En 1890, un Sherlock Holmes (Nicol Williamson) degradado y enloquecido por la cocaína se reencuentra con su viejo amigo Watson (Robert Duvall), el cual idea un plan para que Sherlock viaje a Viena para recibir terapia de un pionero en la cura de la adicción a la cocaína: Sigmund Freud (Alan Arkin).

A pesar de no tener el humor cómplice de “La vida secreta de Sherlock Holmes” (Billy Wilder, 1970) o la frescura de “El secreto de la pirámide” (Barry Levinson, 1985), el film de Herbert Ross consigue llevar su ingeniosa premisa con sutileza hasta un improbable climax final (con Freud protagonizando escenas de acción sobre un tren en marcha), demostrando, más que un afán desmitificador, un enorme cariño por el personaje; además de un buen manejo de lo méramente lúdico (algo habitual en los trabajos de Meyer).

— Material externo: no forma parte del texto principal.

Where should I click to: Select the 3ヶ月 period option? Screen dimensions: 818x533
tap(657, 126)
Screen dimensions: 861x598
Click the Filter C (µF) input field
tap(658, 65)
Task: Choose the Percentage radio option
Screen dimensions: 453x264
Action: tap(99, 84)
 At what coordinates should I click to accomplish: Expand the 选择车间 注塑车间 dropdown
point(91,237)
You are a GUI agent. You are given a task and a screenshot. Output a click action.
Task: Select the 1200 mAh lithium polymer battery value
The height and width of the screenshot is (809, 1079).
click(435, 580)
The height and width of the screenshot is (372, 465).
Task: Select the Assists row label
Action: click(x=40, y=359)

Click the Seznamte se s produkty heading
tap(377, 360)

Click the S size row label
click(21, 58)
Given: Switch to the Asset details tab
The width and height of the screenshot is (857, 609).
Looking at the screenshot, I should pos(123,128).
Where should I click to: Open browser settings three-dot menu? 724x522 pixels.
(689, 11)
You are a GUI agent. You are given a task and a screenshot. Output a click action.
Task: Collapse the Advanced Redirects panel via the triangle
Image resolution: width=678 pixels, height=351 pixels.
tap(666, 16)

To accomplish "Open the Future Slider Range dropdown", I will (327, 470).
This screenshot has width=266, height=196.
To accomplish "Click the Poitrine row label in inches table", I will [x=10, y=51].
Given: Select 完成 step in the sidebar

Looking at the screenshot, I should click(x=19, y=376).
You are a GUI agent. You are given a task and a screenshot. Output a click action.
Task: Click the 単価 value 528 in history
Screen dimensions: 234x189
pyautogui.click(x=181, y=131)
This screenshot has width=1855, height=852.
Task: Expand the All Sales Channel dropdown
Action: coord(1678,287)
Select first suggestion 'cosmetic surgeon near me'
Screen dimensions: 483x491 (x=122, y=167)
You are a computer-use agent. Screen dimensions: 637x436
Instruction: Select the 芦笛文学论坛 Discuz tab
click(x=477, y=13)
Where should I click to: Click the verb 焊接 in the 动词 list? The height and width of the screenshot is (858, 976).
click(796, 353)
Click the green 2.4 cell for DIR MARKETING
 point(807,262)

Pese a cierta torpeza en su segunda parte, un plantel de estupendos actores ingleses (tambien tenemos a Laurence Olivier, Vanessa Redgrave o Charles Gray), la buena banda sonora de John Addison (ganador de un Oscar y compositor de la sintonía de “Se ha escrito un crimen”, 1984-96) y una cuidada recreación, con diseño artístico de Ken Adam (premiado decorador de “Barry Lyndon”, 1976, de Stanley Kubrick), la convierten en una buena manera de pasar hora y media.

 

– Para amantes del cine detectivesco clásico.

– Imprescindible para admiradores del famoso detective creado por Arthur Conan Doyle.